### TASK DETAILS
Print every record below exactly as it stands.

### RECORDS FOR THIS TASK
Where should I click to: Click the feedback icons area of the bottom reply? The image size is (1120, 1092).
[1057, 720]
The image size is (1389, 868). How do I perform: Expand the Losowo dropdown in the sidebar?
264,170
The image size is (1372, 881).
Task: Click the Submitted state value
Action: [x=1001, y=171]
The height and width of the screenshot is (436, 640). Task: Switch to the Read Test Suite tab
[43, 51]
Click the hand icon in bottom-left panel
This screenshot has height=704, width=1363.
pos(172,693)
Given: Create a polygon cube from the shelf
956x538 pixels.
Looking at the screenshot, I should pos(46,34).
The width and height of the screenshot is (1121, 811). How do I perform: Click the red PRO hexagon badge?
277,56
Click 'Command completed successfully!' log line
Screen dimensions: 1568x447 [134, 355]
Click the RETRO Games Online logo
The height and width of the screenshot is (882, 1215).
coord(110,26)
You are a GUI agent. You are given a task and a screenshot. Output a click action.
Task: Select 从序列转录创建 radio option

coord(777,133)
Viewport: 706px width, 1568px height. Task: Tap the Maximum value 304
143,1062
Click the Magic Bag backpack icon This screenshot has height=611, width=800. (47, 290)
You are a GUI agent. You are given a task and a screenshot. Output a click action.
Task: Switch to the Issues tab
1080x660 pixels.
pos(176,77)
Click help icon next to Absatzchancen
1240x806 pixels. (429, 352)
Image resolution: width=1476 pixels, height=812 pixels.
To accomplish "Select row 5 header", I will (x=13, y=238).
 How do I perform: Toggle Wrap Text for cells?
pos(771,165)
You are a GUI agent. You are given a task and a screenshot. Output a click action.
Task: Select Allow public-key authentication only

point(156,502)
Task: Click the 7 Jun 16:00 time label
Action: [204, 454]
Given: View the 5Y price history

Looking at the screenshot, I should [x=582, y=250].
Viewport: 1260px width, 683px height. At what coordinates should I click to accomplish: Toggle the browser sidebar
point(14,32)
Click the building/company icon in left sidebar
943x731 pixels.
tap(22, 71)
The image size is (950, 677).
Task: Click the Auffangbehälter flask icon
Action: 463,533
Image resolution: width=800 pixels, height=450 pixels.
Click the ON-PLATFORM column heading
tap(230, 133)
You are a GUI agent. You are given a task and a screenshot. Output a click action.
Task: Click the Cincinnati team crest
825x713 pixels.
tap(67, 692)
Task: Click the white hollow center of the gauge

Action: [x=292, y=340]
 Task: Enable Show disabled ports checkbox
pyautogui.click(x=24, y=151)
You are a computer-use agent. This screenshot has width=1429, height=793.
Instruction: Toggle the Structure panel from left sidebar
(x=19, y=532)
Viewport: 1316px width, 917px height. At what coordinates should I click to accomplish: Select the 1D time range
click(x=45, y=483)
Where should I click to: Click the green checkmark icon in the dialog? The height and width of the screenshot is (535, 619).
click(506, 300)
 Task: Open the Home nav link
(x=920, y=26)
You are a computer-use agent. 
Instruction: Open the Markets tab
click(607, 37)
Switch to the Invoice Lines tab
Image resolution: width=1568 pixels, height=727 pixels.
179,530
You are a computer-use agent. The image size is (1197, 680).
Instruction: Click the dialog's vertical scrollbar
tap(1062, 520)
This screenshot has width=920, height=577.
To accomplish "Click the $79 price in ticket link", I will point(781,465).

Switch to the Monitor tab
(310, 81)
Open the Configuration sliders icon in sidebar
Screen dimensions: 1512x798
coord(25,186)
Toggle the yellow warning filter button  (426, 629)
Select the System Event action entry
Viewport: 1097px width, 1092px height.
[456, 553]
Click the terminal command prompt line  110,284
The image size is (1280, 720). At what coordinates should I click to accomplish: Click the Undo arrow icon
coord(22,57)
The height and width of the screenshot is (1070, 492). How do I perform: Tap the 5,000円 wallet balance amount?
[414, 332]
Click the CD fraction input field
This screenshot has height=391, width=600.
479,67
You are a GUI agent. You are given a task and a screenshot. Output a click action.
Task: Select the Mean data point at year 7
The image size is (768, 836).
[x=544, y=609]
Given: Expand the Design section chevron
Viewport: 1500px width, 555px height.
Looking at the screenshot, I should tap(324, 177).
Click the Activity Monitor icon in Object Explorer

### SOLVED EXERCISE
Where should I click to: Click the feedback icons area of the bottom reply? The image size is (1120, 1092).
[1057, 720]
The image size is (1389, 868). How do I perform: Expand the Losowo dropdown in the sidebar?
264,170
The image size is (1372, 881).
Task: Click the Submitted state value
Action: [x=1001, y=171]
The height and width of the screenshot is (436, 640). Task: Switch to the Read Test Suite tab
[43, 51]
Click the hand icon in bottom-left panel
This screenshot has height=704, width=1363.
pos(172,693)
Given: Create a polygon cube from the shelf
956x538 pixels.
Looking at the screenshot, I should pos(46,34).
The width and height of the screenshot is (1121, 811). How do I perform: Click the red PRO hexagon badge?
277,56
Click 'Command completed successfully!' log line
Screen dimensions: 1568x447 [134, 355]
Click the RETRO Games Online logo
The height and width of the screenshot is (882, 1215).
coord(110,26)
You are a GUI agent. You are given a task and a screenshot. Output a click action.
Task: Select 从序列转录创建 radio option

coord(777,133)
Viewport: 706px width, 1568px height. Task: Tap the Maximum value 304
143,1062
Click the Magic Bag backpack icon This screenshot has height=611, width=800. (47, 290)
You are a GUI agent. You are given a task and a screenshot. Output a click action.
Task: Switch to the Issues tab
1080x660 pixels.
pos(176,77)
Click help icon next to Absatzchancen
1240x806 pixels. (429, 352)
Image resolution: width=1476 pixels, height=812 pixels.
To accomplish "Select row 5 header", I will (x=13, y=238).
 How do I perform: Toggle Wrap Text for cells?
pos(771,165)
You are a GUI agent. You are given a task and a screenshot. Output a click action.
Task: Select Allow public-key authentication only

point(156,502)
Task: Click the 7 Jun 16:00 time label
Action: [204, 454]
Given: View the 5Y price history

Looking at the screenshot, I should [x=582, y=250].
Viewport: 1260px width, 683px height. At what coordinates should I click to accomplish: Toggle the browser sidebar
point(14,32)
Click the building/company icon in left sidebar
943x731 pixels.
tap(22, 71)
The image size is (950, 677).
Task: Click the Auffangbehälter flask icon
Action: 463,533
Image resolution: width=800 pixels, height=450 pixels.
Click the ON-PLATFORM column heading
tap(230, 133)
You are a GUI agent. You are given a task and a screenshot. Output a click action.
Task: Click the Cincinnati team crest
825x713 pixels.
tap(67, 692)
Task: Click the white hollow center of the gauge

Action: [x=292, y=340]
 Task: Enable Show disabled ports checkbox
pyautogui.click(x=24, y=151)
You are a computer-use agent. This screenshot has width=1429, height=793.
Instruction: Toggle the Structure panel from left sidebar
(x=19, y=532)
Viewport: 1316px width, 917px height. At what coordinates should I click to accomplish: Select the 1D time range
click(x=45, y=483)
Where should I click to: Click the green checkmark icon in the dialog? The height and width of the screenshot is (535, 619).
click(506, 300)
 Task: Open the Home nav link
(x=920, y=26)
You are a computer-use agent. 
Instruction: Open the Markets tab
click(607, 37)
Switch to the Invoice Lines tab
Image resolution: width=1568 pixels, height=727 pixels.
179,530
You are a computer-use agent. The image size is (1197, 680).
Instruction: Click the dialog's vertical scrollbar
tap(1062, 520)
This screenshot has width=920, height=577.
To accomplish "Click the $79 price in ticket link", I will point(781,465).

Switch to the Monitor tab
(310, 81)
Open the Configuration sliders icon in sidebar
Screen dimensions: 1512x798
coord(25,186)
Toggle the yellow warning filter button  (426, 629)
Select the System Event action entry
Viewport: 1097px width, 1092px height.
[456, 553]
Click the terminal command prompt line  110,284
The image size is (1280, 720). At what coordinates should I click to accomplish: Click the Undo arrow icon
coord(22,57)
The height and width of the screenshot is (1070, 492). How do I perform: Tap the 5,000円 wallet balance amount?
[414, 332]
Click the CD fraction input field
This screenshot has height=391, width=600.
479,67
You are a GUI agent. You are given a task and a screenshot. Output a click action.
Task: Select the Mean data point at year 7
The image size is (768, 836).
[x=544, y=609]
Given: Expand the Design section chevron
Viewport: 1500px width, 555px height.
Looking at the screenshot, I should tap(324, 177).
Click the Activity Monitor icon in Object Explorer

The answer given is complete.